### Extracted material ###

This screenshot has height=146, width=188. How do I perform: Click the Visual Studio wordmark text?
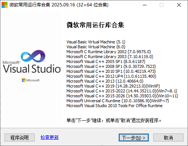[x=32, y=69]
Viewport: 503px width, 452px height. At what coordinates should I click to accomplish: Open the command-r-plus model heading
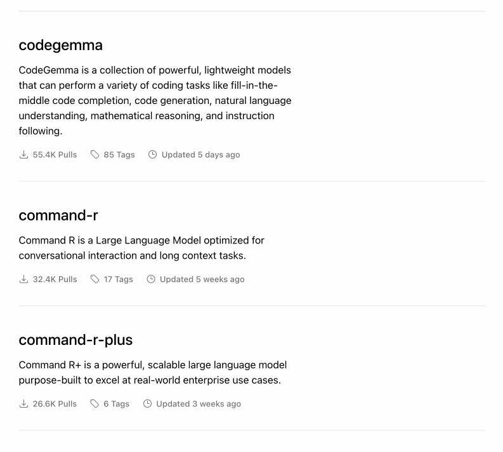(x=75, y=340)
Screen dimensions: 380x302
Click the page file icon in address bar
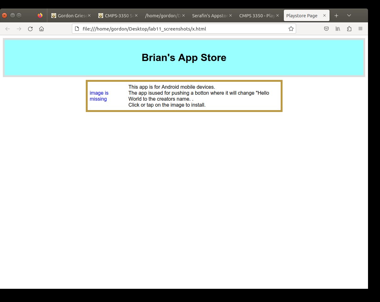click(x=77, y=29)
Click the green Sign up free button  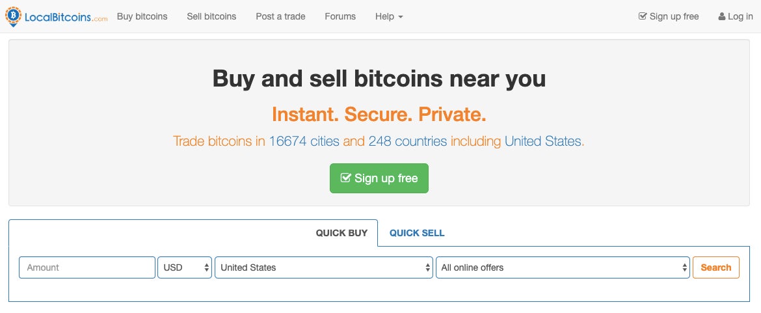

###

### Your objective:
Each record above needs to be transcribed word for word, with its pictures omitted.

### Expected output:
This screenshot has height=146, width=188. How do I perform: Click the Visual Studio wordmark text?
[x=32, y=69]
Viewport: 503px width, 452px height. At what coordinates should I click to accomplish: Open the command-r-plus model heading
(x=75, y=340)
Screen dimensions: 380x302
Click the page file icon in address bar
click(x=77, y=29)
Click the green Sign up free button  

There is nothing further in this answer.